Implement a function merge
that, given a list of intervals, merges all overlapping intervals and returns the result as a list of disjoint intervals.
The solution is implemented in the merge
function in the merge.go
file. The function takes a list of intervals and returns a list of disjoint intervals.
To describe an interval, I use a struct with two fields: Start
and End
. The Start
field represents the start of the interval and the End
field represents the end of the interval. Both fields are of type int
. Along with the Interval struct, I also define a constructor function New
that takes two integers and returns an Interval struct. For simplicity of testing whether two intervals overlap, I added a method Overlaps
to the Interval struct. The method takes another Interval struct as an argument and returns a boolean value indicating whether the two intervals overlap.
One could think of extending the Interval struct to be generic, but I decided to keep it simple for the sake of this exercise.
The merging algorithm itself works in three steps. First, we check if the given list of intervals is empty and if so, we return an empty list. Second, the intervals are sorted by their start value. Third, the sorted intervals are merged if they overlap. The second step ensures that if two adjacent intervals do not overlap, the remaining intervals do not overlap either. We use this invariant to avoid checking all intervals for overlaps. Instead, we only check the last interval in the list for overlaps with the current interval. If the two intervals overlap, we merge them. Otherwise, we append the current interval to the list of merged intervals. First sorting the intervals and then merging them allows us to merge the intervals in O(n log n) time.
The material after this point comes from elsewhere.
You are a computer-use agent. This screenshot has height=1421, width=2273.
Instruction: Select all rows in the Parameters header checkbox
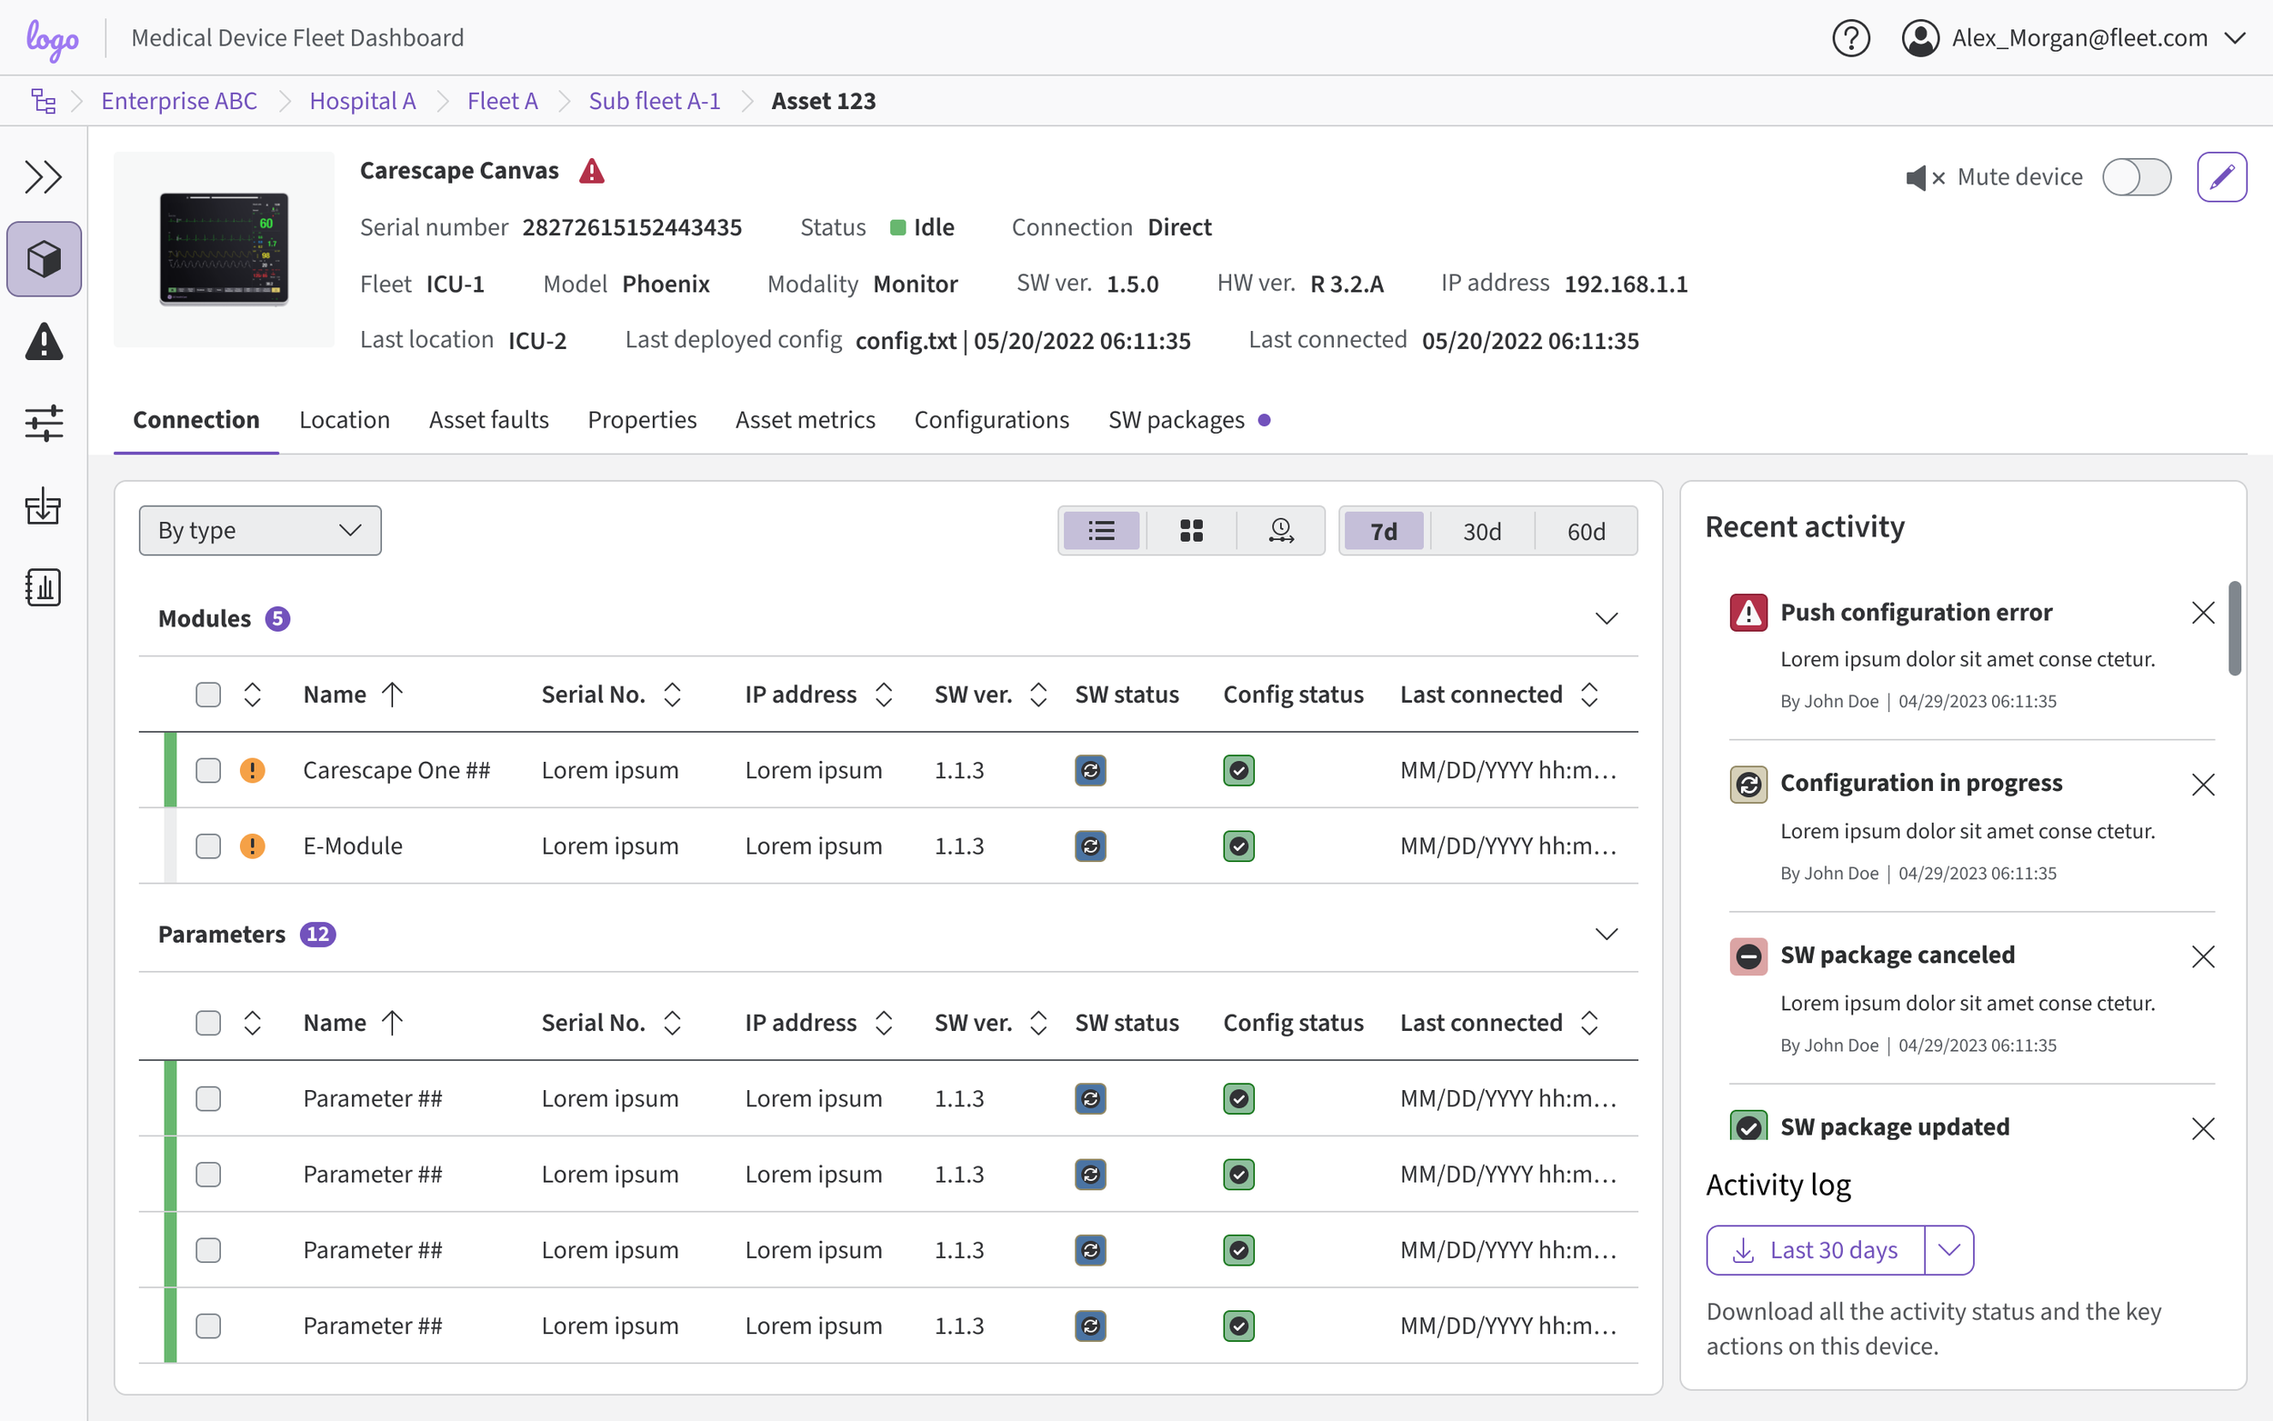[x=208, y=1023]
In pseudocode, the algorithm looks as follows:
function Merge(intervals):
if intervals is empty:
return empty list
sort intervals by start value
merged = [intervals[0]]
for interval in intervals:
if interval overlaps with merged[-1]:
merged[-1] = MergeTwo(merged[-1], interval)
else:
merged.append(interval)
return merged
where MergeTwo
is a function that takes two intervals and returns a merged interval:
function MergeTwo(interval1, interval2):
return interval with start value of min(interval1.start, interval2.start) and end value of max(interval1.end, interval2.end)
To run the solution, you need to have Go installed on your system. You can find instructions on how to install Go here.
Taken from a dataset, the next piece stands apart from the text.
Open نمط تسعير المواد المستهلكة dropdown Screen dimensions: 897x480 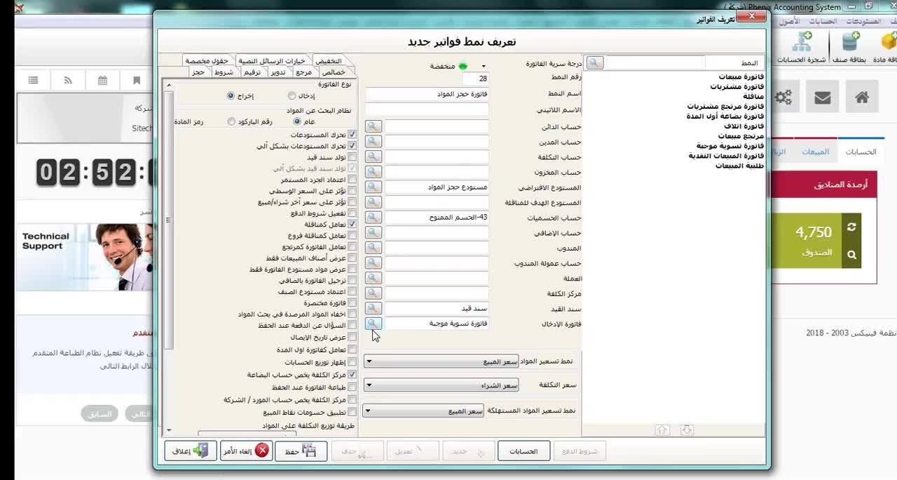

To run the tests, navigate to the root directory of the project and run the following command:
go test -v
To run the tests for Interval, navigate to the interval directory and run the following command:
go test -v
Realistically, I spent about 5-6 hours on the solution. I spent about 2 hours on the algorithm itself (train of thought) and 2 hours on the implementation. The latter includes the time I spent on setting up and getting familiar with Go, writing the code and writing tests. The remaining time was spent on writing this README file, adding test cases and writing comments.
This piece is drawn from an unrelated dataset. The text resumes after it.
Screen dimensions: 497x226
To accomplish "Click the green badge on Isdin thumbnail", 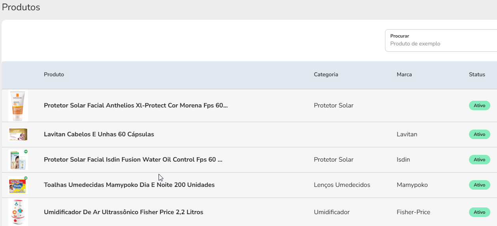I will pyautogui.click(x=26, y=151).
In case you are interested in how I came up with my solution, you can find my notes in the train_of_thought.pdf
file.
The runtime complexity of the solution is O(n log n) and the memory complexity is O(n).
The runtime complexity is O(n log n) because the merging algorithm is based on sorting the intervals by their start value. Sorting the intervals takes O(n log n) time, as accodring to [1], Go's sort.Slice uses pdqsort [2] with an average and worst case runtime of O(n log n) . After sorting the intervals, the algorithm iterates over the sorted intervals and merges them. The iteration takes O(n) time. Therefore, the overall runtime complexity is O(n log n + n) = O(n log n).
The memory complexity is O(n) because the algorithm uses a slice of intervals to store the merged intervals. The slice can contain at most n intervals, where n is the number of intervals in the input. In the worst case scenario, the input contains n intervals that do not overlap. We thus duplicate the input and store it in the slice. Therefore, the memory complexity is O(2n) = O(n). The memory usage of pdqsort is O(log n) and thus can be neglected in this case.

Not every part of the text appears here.